Our study, with the largest sample size, found a significantly increased risk of preeclampsia for G894T and T-786C polymorphisms, but not for VNTR 4b/a, which were partially consistent with the previous meta-analyses. In addition to the larger number of studies included leading to an increased statistical power, the following reasons could also explain the discrepancy. Firstly, the two previous meta-analyses did not exclude studies with controls not in HWE from the pooled analysis, and this may introduce potential selection bias in their findings. Not excluding studies with HWE-violation may result in the overestimation of the statistical significance of some postulated gene-disease associations, and it also seemed to modestly increase the between-study heterogeneity in some instances, thus distorting the findings34. In the current meta-analysis, seven studies for G894T14,17,28,29,30,31,35, two studies for T-786C32,36, and four studies for VNTR 4b/a14,18,21,37 deviated from HWE. After adding these studies into the pooled analyses, the overall risk and between-study heterogeneity were not significantly changed except for a significant reduction of heterogeneity for G894T (from 52.5% to 38.8%). However, no significant change was found for T-786C. Secondly, some extracted data in the previous meta-analysis (e.g., revealed in Dai et al.11 Table 1), were not accurate. In addition, studies with unreliable datasets (Tempfer et al.27), with controls having hypertension in pregnancy (Sandrim et al.26), and with duplicate publication24,25 were included in the previous meta-analyses11,27, which may also explain the different results found between our study and the previous meta-analyses.
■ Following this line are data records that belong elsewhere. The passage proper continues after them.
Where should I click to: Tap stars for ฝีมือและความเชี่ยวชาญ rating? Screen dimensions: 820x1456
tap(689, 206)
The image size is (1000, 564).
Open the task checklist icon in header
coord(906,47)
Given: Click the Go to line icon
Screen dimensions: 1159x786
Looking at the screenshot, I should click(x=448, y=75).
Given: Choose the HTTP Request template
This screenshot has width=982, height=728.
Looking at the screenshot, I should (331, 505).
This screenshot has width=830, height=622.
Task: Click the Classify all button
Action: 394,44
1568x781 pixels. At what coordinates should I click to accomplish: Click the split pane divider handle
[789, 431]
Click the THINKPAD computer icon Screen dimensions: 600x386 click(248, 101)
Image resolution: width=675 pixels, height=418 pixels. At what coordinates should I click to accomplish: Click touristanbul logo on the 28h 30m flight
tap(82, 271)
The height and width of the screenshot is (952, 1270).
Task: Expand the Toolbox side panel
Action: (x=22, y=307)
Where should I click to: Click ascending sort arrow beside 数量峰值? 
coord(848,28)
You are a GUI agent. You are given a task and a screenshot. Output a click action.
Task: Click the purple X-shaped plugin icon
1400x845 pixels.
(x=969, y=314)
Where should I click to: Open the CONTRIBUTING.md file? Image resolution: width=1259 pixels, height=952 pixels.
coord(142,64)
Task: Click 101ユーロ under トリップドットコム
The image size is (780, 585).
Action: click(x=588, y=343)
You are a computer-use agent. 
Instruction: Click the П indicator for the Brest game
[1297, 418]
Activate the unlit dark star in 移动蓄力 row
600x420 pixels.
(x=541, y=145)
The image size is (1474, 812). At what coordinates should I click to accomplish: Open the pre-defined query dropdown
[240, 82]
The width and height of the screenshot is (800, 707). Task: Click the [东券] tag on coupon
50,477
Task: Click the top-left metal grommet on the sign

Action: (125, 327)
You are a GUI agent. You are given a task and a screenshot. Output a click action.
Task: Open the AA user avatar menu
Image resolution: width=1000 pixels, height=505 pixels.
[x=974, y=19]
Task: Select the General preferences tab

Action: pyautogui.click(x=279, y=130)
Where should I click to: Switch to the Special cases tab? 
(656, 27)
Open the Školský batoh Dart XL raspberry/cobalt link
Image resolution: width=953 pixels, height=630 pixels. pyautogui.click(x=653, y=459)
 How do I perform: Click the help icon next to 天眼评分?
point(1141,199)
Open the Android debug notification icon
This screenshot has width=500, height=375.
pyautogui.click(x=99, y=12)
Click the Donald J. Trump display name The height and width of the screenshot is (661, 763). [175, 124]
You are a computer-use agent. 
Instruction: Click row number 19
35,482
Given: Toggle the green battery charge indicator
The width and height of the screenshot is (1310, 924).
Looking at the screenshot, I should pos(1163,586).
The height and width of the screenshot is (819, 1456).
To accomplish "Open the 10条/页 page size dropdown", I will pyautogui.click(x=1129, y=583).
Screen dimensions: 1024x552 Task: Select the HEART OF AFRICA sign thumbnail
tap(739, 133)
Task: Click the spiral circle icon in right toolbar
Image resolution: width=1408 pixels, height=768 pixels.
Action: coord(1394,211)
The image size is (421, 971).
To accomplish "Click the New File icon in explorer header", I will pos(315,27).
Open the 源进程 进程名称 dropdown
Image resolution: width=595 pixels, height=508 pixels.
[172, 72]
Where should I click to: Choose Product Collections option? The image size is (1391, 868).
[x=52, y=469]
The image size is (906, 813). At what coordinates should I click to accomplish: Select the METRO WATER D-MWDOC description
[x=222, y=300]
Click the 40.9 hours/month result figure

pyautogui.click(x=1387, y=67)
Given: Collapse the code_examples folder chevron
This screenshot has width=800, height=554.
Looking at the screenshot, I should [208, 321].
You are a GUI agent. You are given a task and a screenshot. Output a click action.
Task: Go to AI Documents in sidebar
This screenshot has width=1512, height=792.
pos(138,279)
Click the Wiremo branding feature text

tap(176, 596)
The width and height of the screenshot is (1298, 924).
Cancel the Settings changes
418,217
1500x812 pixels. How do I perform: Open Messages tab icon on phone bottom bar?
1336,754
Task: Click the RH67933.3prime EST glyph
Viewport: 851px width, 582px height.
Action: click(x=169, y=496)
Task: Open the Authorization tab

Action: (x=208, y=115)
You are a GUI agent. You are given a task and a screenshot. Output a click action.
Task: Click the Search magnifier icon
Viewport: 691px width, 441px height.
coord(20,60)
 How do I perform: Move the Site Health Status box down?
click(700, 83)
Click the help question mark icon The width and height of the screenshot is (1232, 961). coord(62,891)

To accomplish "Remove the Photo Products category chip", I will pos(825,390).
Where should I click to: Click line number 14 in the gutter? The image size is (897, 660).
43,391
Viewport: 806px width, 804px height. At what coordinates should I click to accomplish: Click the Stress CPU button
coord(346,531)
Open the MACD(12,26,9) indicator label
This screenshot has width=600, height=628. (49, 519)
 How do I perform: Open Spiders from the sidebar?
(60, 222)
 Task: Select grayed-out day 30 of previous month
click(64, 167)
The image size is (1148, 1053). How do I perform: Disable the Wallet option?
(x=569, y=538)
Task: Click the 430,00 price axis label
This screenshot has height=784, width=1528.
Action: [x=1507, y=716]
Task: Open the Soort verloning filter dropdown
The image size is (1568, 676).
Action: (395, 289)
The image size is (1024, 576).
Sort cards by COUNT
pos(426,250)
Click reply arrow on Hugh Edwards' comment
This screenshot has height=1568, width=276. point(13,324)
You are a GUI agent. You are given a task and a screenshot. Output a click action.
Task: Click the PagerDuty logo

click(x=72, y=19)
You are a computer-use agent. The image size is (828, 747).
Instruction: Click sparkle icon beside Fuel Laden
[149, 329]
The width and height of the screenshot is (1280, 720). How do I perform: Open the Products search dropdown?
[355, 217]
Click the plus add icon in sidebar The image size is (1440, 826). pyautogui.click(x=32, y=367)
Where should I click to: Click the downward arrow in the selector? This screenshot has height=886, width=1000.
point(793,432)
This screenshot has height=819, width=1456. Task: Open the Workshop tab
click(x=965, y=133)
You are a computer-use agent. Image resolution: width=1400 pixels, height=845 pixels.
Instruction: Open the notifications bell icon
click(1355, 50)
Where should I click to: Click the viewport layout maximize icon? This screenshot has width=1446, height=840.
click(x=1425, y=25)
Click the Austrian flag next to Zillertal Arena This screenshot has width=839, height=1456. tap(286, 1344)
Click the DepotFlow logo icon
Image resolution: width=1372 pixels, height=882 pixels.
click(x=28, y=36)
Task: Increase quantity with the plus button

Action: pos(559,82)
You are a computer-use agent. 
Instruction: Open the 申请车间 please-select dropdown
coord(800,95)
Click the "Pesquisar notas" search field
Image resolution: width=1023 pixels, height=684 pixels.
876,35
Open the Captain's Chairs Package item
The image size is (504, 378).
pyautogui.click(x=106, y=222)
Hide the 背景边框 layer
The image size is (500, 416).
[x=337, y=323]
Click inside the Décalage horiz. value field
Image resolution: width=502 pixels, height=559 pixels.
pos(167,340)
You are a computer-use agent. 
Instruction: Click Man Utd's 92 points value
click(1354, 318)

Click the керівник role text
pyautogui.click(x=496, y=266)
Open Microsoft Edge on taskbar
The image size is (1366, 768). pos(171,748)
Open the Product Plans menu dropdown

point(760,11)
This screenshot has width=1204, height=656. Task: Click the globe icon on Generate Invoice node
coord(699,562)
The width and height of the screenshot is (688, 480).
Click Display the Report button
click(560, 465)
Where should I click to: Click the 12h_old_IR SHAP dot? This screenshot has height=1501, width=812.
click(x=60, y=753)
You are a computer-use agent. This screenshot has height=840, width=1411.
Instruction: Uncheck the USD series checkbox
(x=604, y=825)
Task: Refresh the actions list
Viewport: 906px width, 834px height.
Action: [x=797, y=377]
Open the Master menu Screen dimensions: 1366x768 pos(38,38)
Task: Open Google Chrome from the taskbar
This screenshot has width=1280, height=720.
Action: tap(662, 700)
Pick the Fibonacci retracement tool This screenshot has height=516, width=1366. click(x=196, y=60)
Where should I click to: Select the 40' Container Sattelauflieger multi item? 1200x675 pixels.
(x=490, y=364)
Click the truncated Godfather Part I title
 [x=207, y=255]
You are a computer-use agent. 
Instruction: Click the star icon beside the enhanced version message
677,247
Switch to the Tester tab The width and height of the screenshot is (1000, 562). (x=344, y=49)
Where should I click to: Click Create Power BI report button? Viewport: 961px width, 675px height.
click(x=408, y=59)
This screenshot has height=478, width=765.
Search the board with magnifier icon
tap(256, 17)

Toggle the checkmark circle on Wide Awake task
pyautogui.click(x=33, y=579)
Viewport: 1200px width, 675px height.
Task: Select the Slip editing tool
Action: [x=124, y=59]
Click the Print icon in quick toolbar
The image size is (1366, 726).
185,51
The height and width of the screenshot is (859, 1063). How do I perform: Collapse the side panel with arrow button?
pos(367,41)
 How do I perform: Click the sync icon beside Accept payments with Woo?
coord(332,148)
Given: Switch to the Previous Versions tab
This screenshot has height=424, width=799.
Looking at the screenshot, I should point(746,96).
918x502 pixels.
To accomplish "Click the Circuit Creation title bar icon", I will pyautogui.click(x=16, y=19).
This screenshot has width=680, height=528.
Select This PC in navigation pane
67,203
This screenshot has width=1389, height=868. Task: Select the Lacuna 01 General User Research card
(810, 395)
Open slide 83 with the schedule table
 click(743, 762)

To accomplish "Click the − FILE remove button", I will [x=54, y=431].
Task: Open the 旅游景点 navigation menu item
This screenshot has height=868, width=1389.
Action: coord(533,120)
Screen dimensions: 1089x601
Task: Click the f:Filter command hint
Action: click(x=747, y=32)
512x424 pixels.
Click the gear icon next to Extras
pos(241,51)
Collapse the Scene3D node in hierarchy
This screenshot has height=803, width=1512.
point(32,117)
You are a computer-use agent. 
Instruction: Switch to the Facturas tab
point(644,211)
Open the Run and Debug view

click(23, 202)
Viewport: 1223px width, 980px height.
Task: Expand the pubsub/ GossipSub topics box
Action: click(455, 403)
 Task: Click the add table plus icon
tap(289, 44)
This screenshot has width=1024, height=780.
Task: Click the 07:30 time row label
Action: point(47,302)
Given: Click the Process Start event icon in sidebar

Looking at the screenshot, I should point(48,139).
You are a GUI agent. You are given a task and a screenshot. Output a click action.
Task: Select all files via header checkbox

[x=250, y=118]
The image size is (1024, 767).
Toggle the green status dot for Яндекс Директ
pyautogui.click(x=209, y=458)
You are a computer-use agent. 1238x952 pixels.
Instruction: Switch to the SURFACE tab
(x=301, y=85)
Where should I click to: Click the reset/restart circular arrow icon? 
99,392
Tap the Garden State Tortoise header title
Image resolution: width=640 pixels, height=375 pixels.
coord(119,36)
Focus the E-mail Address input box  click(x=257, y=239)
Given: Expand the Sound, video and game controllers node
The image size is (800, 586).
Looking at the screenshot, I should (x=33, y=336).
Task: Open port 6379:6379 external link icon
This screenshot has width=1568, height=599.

The evidence that NOS3 G894T and T-786C polymorphisms increase the risk of preeclampsia is biologically plausible. The NOS3 gene is responsible for encoding eNOS, a critical enzyme synthesizing NO through the conversion of L-arginine to L-citrulline in the vascular endothelium, by using molecular oxygen4. Circulating NO, the biologically active free radical, plays critical roles in vascular homeostasis38. Endogenously synthesized NO promotes tissue perfusion by the relaxation of vascular smooth muscle. It may also protect against foam cell formation and media hypertrophy39. A reduced production of NO in women with preeclampsia compared with normal pregnant women was observed40. The chronic inhibition of NO synthesis in pregnant rats led to preeclampsia-like syndromes, such as sustained hypertension, proteinuria, thrombocytopenia, and intrauterine growth retardation5. NOS3 G894T polymorphism is located in exon 7 leading to a change from glutamate to aspartate at position 298. This variation was found to be susceptible to cleavage by proteases in endothelial cells and vascular tissue, thus leading to reduced vascular NO synthesis41. G894T has been suggested to reduce eNOS mRNA expression, its activity and NO levels among patients with preeclampsia compared with healthy controls29,31. The T-786C SNP is located in the 5′-flanking region of promoter9. Carriers with the C allele had a significantly reduced luciferase reporter activity, and decreased eNOS transcription and endothelial production of NO9, thereby leading to an increased preeclampsia risk.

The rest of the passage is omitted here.